Someone has a Noma Signature manual available for download here:

https://www.snowblowerforum.com/forum/murray-snowblowers/120401-noma-signature-manual.html

Some of the parts should interchange


----------



## NomaBob (Nov 18, 2018)

Thanks for the info db130!


----------



## vinnycom (Nov 6, 2017)

theres an online canuck parts seller thats fairly reasonable with prices and shipping, website has much to be desired but its a fully working site, ive ordered from him b4 and got what i paid for in a reasonable length of time.
c-equipment.com


----------



## NomaBob (Nov 18, 2018)

Sweet deal Vinny! Thanks for the help.


----------



## SimplicitySolid22 (Nov 18, 2018)

Do you have actual model # from machine......usually in front of your feet when at controls of your blower on kick panel under handlebars......


IE: E2784-020 as an example of Noma.


----------



## Coby7 (Nov 6, 2014)

Keep at it, never know you might even find an other A for Canadiana some day. lol


----------



## NomaBob (Nov 18, 2018)

Simplicity I do. I will grab it and post it up. 

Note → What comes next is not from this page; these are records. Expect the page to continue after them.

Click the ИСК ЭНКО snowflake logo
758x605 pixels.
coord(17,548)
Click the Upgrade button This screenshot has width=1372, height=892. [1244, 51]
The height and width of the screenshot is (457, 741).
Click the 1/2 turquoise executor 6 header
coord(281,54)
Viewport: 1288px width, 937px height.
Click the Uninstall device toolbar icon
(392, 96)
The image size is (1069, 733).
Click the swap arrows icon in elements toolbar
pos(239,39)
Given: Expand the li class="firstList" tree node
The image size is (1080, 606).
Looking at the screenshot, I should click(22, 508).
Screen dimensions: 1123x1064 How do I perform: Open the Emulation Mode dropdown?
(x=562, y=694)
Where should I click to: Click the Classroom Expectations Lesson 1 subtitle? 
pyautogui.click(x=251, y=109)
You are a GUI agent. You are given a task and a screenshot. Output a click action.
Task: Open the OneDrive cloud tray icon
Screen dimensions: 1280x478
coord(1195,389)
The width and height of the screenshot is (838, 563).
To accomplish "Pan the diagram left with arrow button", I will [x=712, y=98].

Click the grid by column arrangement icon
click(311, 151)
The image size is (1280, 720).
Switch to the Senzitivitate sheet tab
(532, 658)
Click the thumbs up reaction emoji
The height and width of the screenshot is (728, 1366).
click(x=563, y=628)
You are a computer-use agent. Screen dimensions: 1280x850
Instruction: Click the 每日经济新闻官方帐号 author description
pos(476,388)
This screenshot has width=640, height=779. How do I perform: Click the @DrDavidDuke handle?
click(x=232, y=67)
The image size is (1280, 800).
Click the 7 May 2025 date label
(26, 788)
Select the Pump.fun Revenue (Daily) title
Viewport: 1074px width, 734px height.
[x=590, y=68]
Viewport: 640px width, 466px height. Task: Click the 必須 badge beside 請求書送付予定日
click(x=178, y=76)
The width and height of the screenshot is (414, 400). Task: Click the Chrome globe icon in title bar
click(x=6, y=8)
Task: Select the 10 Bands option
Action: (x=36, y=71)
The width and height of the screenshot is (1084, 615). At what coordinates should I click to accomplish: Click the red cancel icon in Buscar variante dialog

Coby yeah I guess I did mess that up didn't I haha.


----------



## legarem (Sep 9, 2017)

Craftsman had the same model. I had a Noma Canadiana Red Brute in the past and they are good machines. I changed the motor pulley for a bigger one so the impeller turned faster. I also changed the chute for a taller one. This machine was a beast. My stepbrother still has it,


----------



## NomaBob (Nov 18, 2018)

Simplicity I do. Look at the attached pic. 

Legram yeah this one needs some love in that department. The impeller is pretty worn out. I'll post a pic.


----------